The company said Wednesday evening it had submitted a request to Food and Drug Administration (FDA) for emergency authorization of the drug, REGN-COV2, which was one of the drugs Trump received after he was admitted to hospital with COVID-19.
In a video posted to Twitter on Wednesday, Trump claimed Regeneron’s treatment had cured him.
He also incorrectly claimed he had already authorized the drug for emergency use, adding that patients should in future get it for free.
Trump received other treatments in hospital, and there is no evidence that Regeneron’s treatment caused him to recover.
"They gave me Regeneron — other things, too — but I think this was the key," he said, adding that he "felt good immediately" after the treatment.
"They call them therapeutic, but to me it wasn't just therapeutic, it made me better. I call that a cure," he said.
"We're trying to get them on an emergency basis. We've authorized it. I've authorized it," Trump said.
—Donald J. Trump (@realDonaldTrump) October 7, 2020
Regeneron, which does not claim its treatment is a cure, said in its statement that 50,000 people would have access to the drug if it was granted approval.
The drug company expected to have enough doses available for 300,000 people in the next few months, it said.
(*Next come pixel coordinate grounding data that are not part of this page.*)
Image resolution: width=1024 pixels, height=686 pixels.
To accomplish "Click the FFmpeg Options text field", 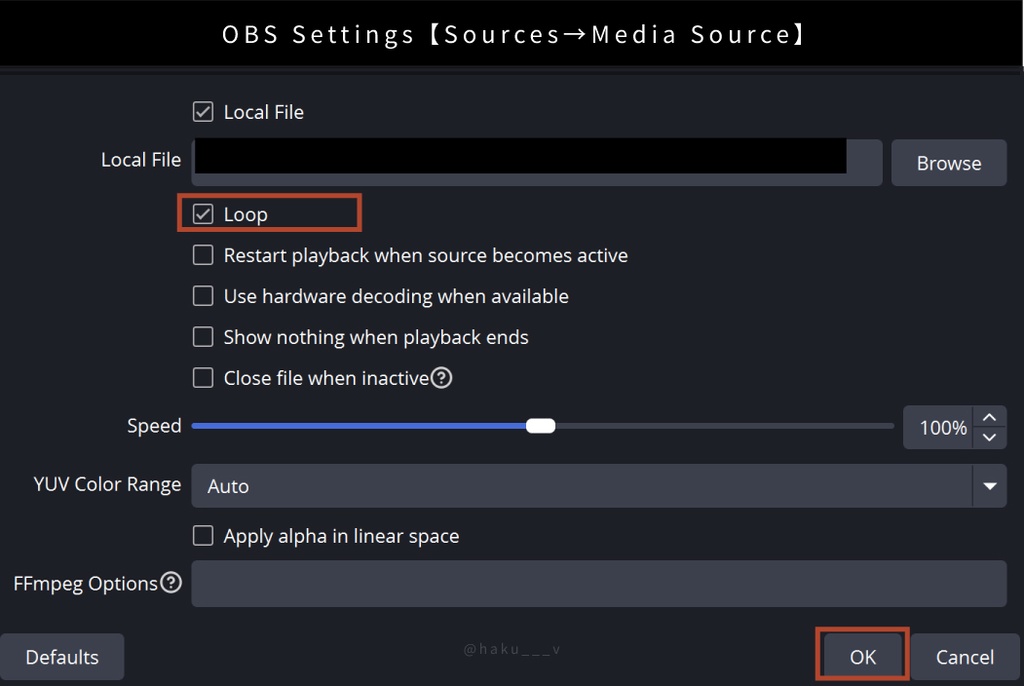I will click(x=598, y=583).
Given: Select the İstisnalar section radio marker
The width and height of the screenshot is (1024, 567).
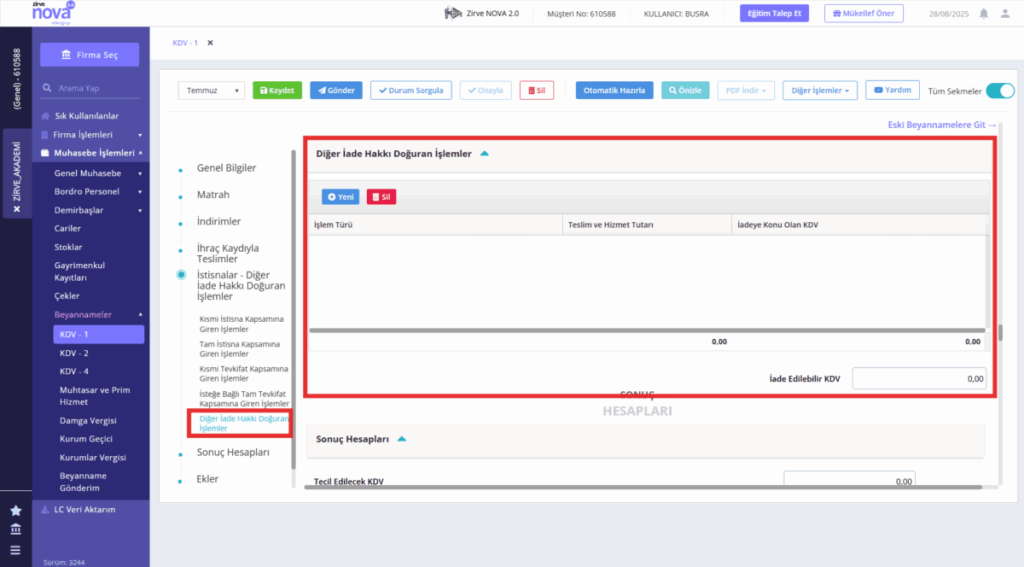Looking at the screenshot, I should [x=181, y=275].
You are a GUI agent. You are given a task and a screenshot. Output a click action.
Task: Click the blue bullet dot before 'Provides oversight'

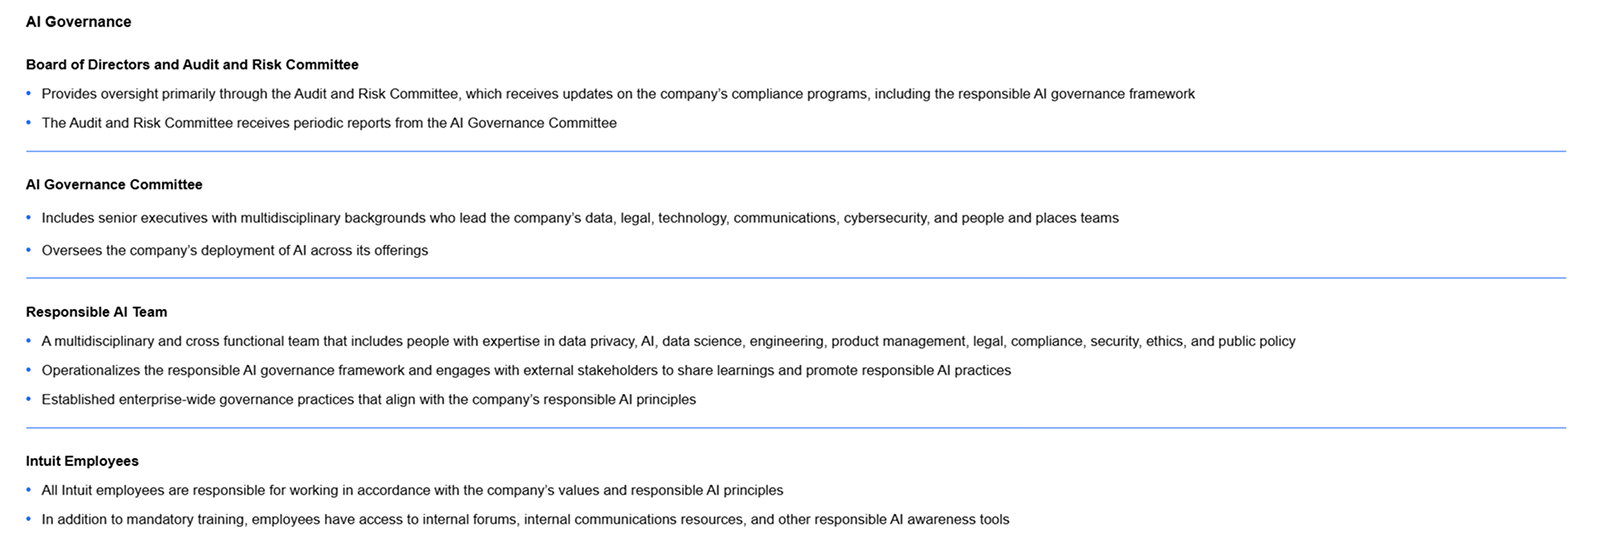point(29,94)
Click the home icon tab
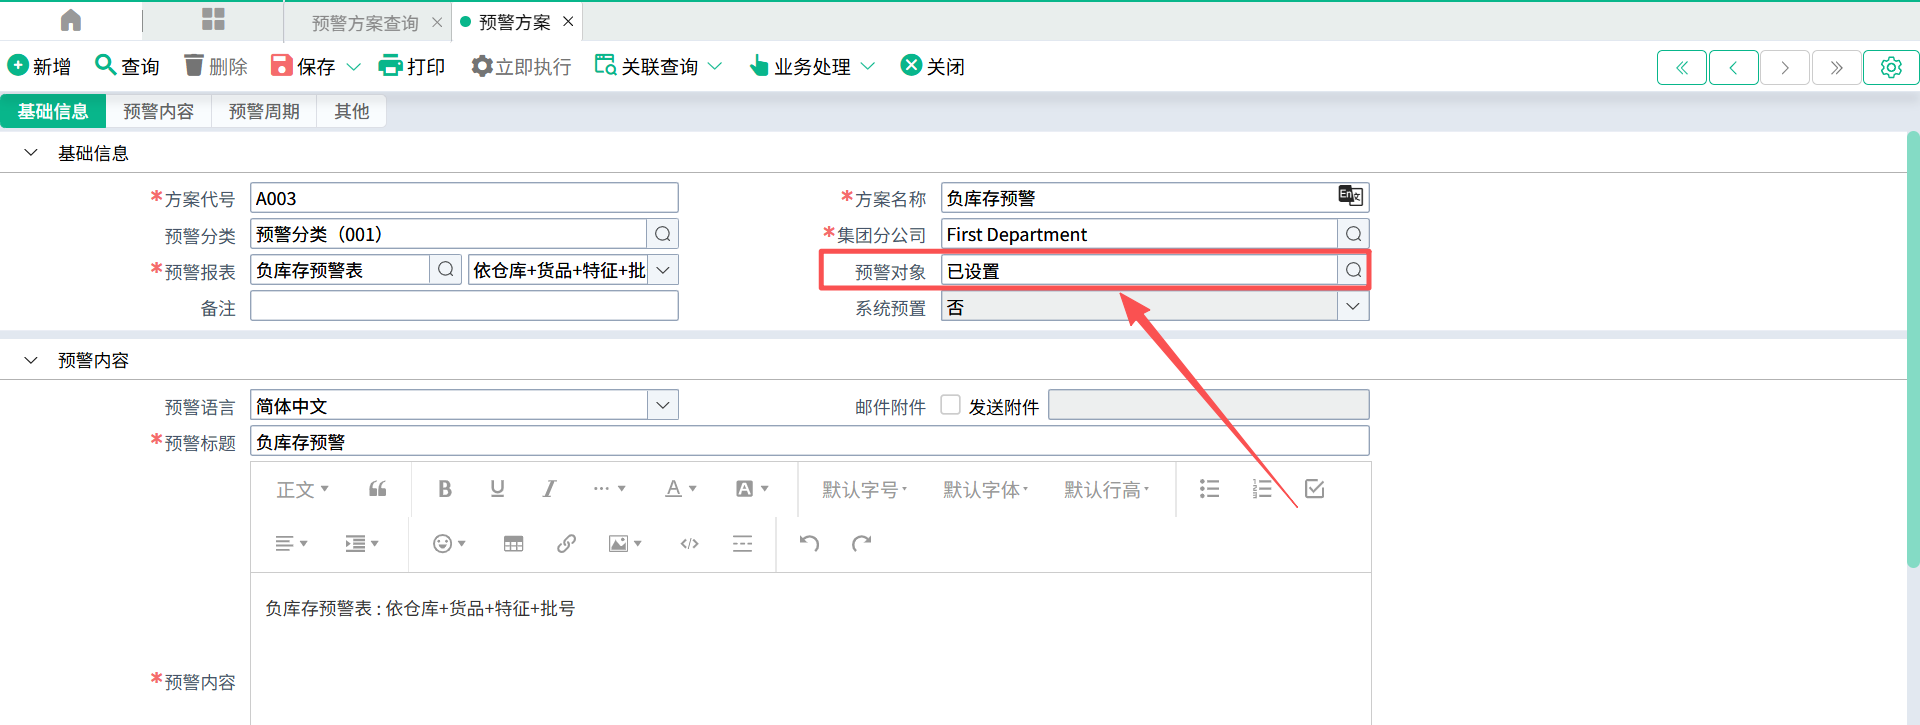 click(71, 21)
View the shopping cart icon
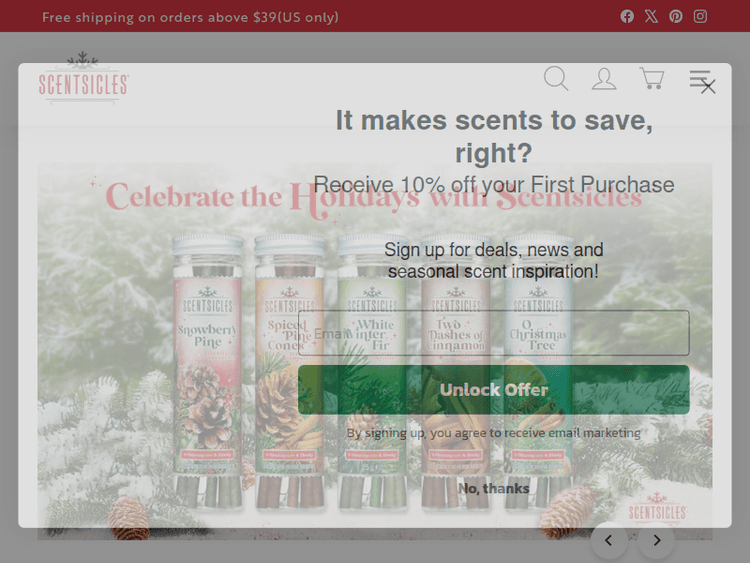 tap(652, 78)
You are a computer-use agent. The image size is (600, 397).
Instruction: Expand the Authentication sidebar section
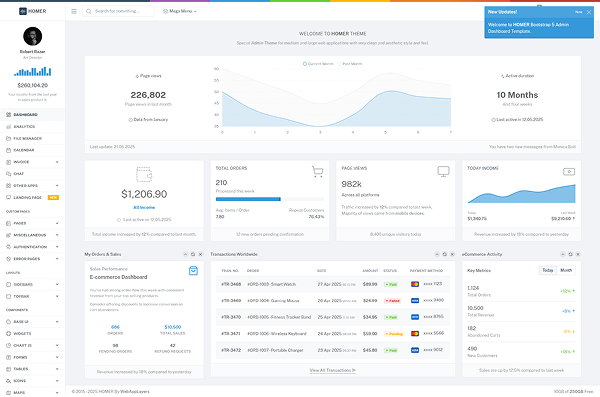[33, 247]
Preliminary results from a trial show that the treatment could lower the severity of the virus in non-hospitalized patients with COVID-19.
Shares in Regeneron jumped 3.5% in late trading in New York after Trump posted the five-minute video.
Questions have been raised about Trump's ties to Regeneron. According to a financial disclosure report released in June 2017, the president has owned shares in the company. Regeneron's CEO Dr Leonard Schleifer has also been a member at Trump's golf club in Westchester, New York.
The Trump administration gave the drug maker $450 million in July as part of Operation Warp Speed, a plan to quickly develop a vaccine for COVID-19.
Eli Lilly, a drugmaker working on another antibody therapy, said on Wednesday that it was seeking an emergency FDA authorization for its treatment after promising early results.
Trump on Tuesday accused the FDA of launching a "political hit job" on him after its new, stricter guidelines for COVID-19 vaccines were approved by the White House.